■ **Task statement**
For the listing below, print exactly the lines from the line with "Where should I" to the line with "Open the orange", both included, and nothing beyond them.

BEGIN Records for the exercise

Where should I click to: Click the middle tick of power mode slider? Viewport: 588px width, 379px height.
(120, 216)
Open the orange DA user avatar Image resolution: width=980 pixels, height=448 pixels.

END Records for the exercise
BEGIN Records for the exercise

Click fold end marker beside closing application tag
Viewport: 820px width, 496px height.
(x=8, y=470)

END Records for the exercise
BEGIN Records for the exercise

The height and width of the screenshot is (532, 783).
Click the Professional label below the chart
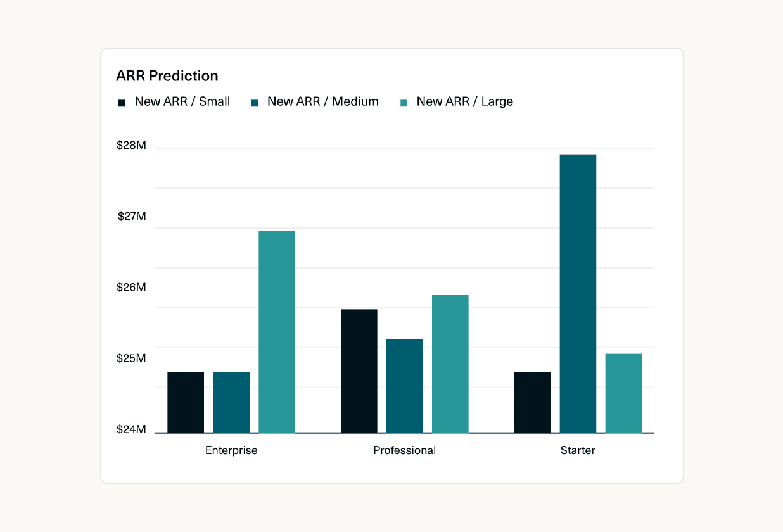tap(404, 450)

END Records for the exercise

■ **Response**
Where should I click to: Click the middle tick of power mode slider? Viewport: 588px width, 379px height.
(120, 216)
Open the orange DA user avatar Image resolution: width=980 pixels, height=448 pixels.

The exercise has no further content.